Stored items

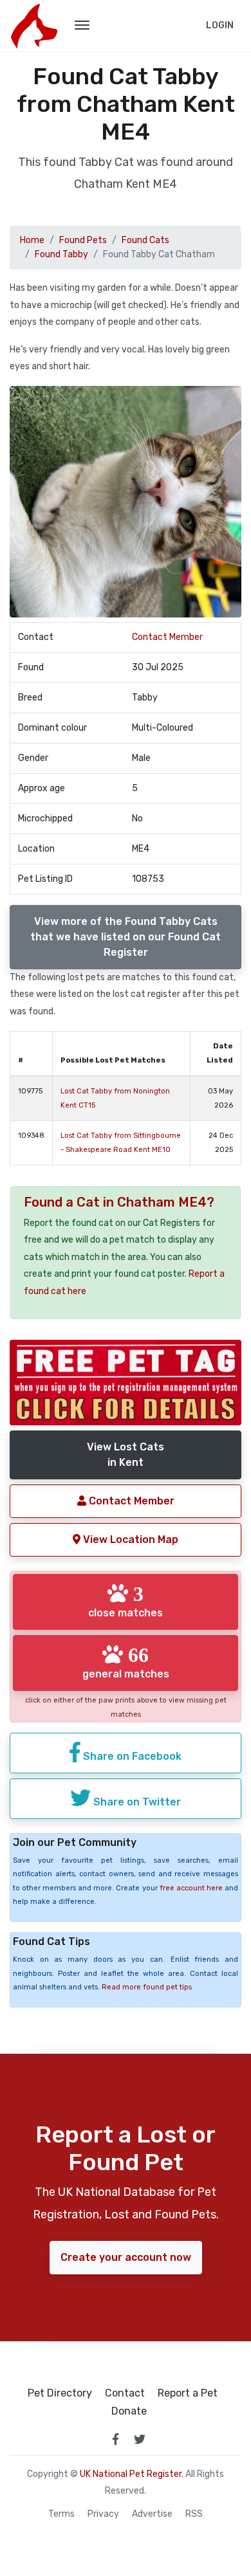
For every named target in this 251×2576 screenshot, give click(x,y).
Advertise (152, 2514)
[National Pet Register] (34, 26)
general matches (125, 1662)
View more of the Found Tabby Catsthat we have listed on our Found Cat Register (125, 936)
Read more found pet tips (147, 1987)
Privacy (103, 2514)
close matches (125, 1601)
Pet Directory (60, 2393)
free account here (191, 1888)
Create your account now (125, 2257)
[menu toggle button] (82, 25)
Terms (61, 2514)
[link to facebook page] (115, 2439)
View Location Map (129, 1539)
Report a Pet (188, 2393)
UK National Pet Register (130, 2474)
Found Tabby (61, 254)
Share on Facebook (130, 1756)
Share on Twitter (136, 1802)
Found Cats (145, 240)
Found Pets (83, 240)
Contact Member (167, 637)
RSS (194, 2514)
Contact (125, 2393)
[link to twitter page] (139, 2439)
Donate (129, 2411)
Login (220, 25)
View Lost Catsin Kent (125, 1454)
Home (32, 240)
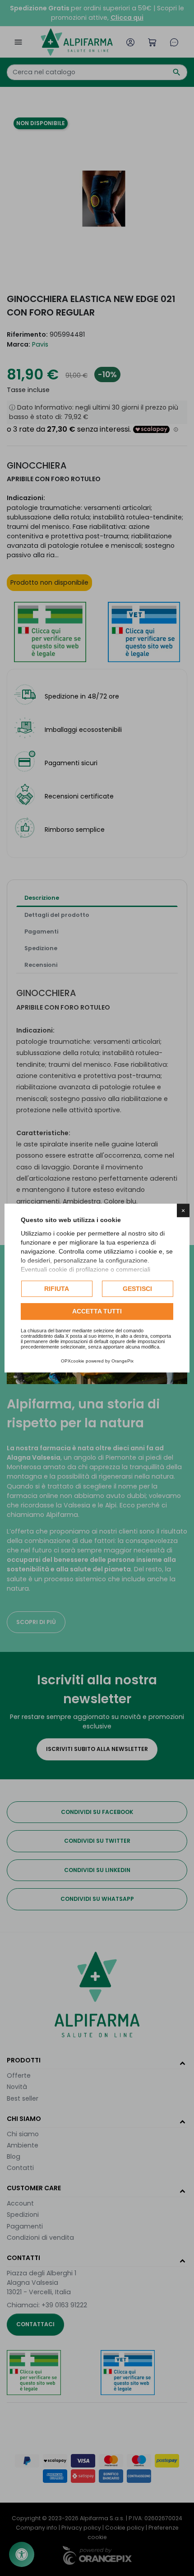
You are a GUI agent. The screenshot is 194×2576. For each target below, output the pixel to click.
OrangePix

==

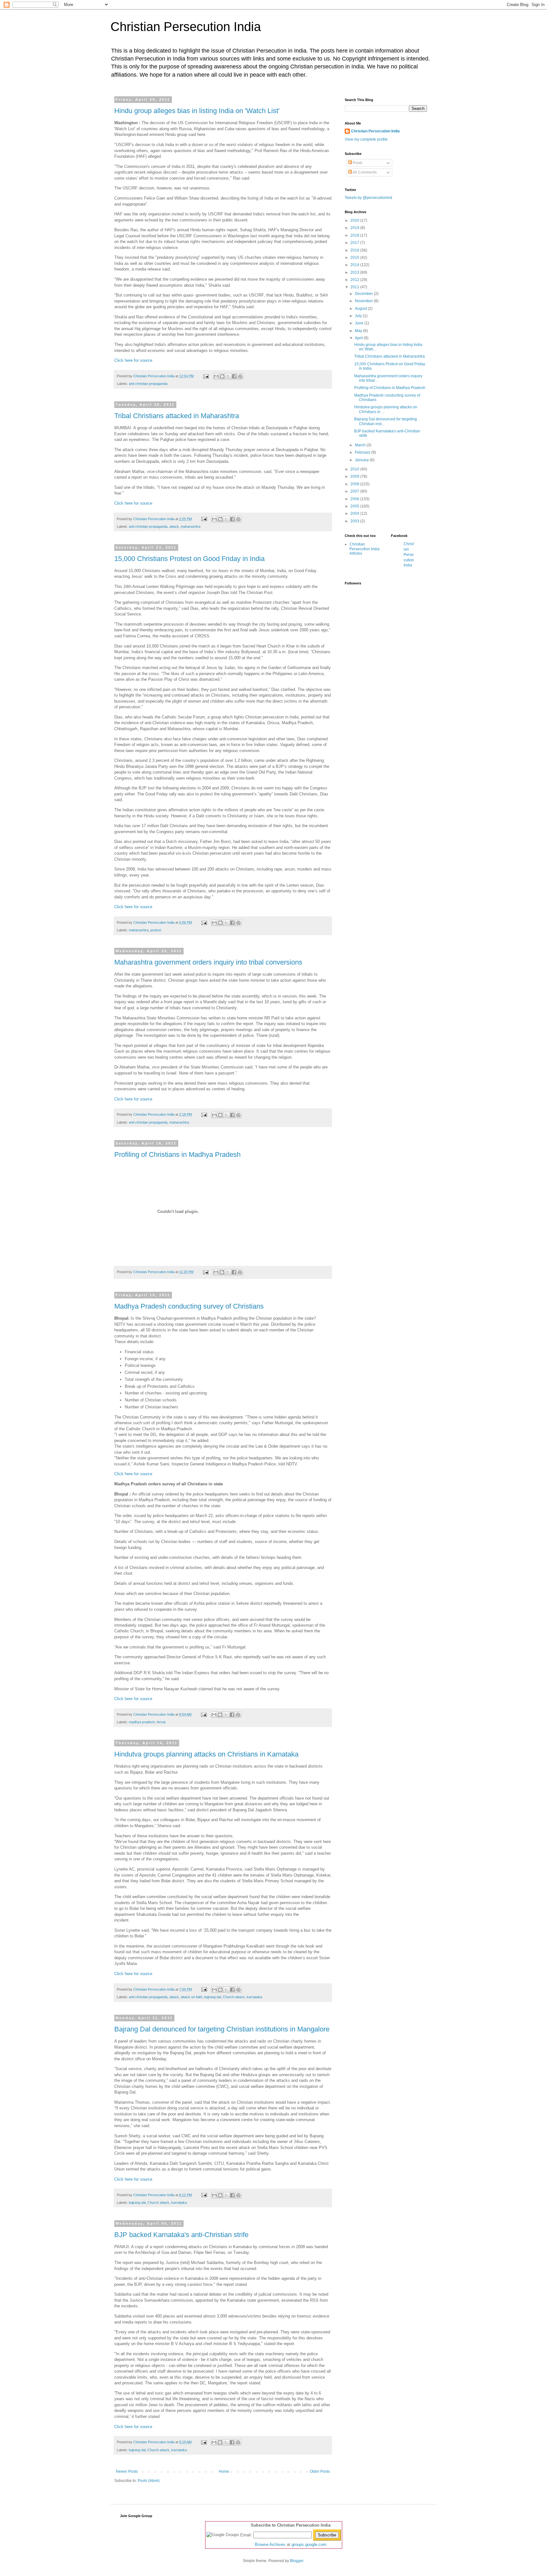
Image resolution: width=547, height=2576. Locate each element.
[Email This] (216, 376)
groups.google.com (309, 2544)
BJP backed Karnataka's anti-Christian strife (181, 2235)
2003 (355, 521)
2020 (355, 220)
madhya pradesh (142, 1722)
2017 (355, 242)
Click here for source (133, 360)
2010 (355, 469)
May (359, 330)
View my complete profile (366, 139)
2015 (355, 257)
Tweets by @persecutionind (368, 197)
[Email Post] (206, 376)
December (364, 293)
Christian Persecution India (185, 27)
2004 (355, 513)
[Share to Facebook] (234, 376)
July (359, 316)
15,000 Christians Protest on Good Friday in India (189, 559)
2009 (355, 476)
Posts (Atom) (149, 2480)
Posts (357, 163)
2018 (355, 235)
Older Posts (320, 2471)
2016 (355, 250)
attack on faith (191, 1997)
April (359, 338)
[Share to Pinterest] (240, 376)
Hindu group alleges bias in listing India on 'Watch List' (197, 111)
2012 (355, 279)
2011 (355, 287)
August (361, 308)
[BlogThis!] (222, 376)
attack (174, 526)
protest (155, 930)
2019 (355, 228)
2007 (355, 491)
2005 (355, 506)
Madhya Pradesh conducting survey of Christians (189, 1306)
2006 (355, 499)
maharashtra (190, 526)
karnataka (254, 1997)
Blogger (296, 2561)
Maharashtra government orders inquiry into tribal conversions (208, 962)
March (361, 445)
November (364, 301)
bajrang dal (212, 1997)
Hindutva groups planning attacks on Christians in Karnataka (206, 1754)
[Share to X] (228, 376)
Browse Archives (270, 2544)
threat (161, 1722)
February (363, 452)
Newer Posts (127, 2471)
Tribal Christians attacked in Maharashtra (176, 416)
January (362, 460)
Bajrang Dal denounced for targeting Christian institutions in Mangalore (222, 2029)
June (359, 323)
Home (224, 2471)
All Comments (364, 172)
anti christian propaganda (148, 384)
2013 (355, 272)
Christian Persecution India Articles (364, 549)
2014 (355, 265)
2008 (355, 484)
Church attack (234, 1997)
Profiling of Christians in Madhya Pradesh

--

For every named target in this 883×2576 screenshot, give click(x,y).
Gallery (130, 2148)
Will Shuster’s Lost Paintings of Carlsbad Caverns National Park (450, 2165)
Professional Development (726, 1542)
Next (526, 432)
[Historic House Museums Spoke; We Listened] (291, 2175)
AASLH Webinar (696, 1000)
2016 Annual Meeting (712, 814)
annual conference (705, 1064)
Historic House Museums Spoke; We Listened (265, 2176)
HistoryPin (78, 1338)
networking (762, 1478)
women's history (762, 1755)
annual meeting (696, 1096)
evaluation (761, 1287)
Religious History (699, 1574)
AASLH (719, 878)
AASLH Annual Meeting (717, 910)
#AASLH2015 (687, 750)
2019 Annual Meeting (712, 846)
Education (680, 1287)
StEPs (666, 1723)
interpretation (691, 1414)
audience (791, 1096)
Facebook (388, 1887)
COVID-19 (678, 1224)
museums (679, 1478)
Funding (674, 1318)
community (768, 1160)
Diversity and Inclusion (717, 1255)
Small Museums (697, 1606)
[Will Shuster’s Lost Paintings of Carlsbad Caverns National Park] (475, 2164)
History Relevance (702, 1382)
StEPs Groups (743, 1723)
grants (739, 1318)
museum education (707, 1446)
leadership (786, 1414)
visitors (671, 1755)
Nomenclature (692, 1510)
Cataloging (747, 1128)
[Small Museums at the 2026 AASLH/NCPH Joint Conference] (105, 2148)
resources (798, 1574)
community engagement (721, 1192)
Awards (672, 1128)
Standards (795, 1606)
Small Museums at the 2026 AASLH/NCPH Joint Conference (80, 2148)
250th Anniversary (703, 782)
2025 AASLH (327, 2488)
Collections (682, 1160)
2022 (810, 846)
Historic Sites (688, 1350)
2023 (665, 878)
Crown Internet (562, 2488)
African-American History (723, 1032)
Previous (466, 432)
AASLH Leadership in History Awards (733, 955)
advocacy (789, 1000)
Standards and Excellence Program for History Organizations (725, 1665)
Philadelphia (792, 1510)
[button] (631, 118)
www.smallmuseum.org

* [WORK TASK]
In the data above, find the line with "[Email Post] (206, 376)" and the line with "Profiling of Christians in Madhya Pradesh". Retype both, plus every line between them, exactly.

* [EXPECTED ANSWER]
[Email Post] (206, 376)
December (364, 293)
Christian Persecution India (185, 27)
2004 (355, 513)
[Share to Facebook] (234, 376)
July (359, 316)
15,000 Christians Protest on Good Friday in India (189, 559)
2009 (355, 476)
Posts (Atom) (149, 2480)
Posts (357, 163)
2018 (355, 235)
Older Posts (320, 2471)
2016 (355, 250)
attack on faith (191, 1997)
April (359, 338)
[Share to Pinterest] (240, 376)
Hindu group alleges bias in listing India on 'Watch List' (197, 111)
2012 (355, 279)
2011 (355, 287)
August (361, 308)
[BlogThis!] (222, 376)
attack (174, 526)
protest (155, 930)
2019 (355, 228)
2007 (355, 491)
2005 (355, 506)
Madhya Pradesh conducting survey of Christians (189, 1306)
2006 (355, 499)
maharashtra (190, 526)
karnataka (254, 1997)
Blogger (296, 2561)
Maharashtra government orders inquiry into tribal conversions (208, 962)
March (361, 445)
November (364, 301)
bajrang dal (212, 1997)
Hindutva groups planning attacks on Christians in Karnataka (206, 1754)
[Share to X] (228, 376)
Browse Archives (270, 2544)
threat (161, 1722)
February (363, 452)
Newer Posts (127, 2471)
Tribal Christians attacked in Maharashtra (176, 416)
January (362, 460)
Bajrang Dal denounced for targeting Christian institutions in Mangalore (222, 2029)
June (359, 323)
Home (224, 2471)
All Comments (364, 172)
anti christian propaganda (148, 384)
2013 (355, 272)
Christian Persecution India Articles (364, 549)
2014 (355, 265)
2008 (355, 484)
Church attack (234, 1997)
Profiling of Christians in Madhya Pradesh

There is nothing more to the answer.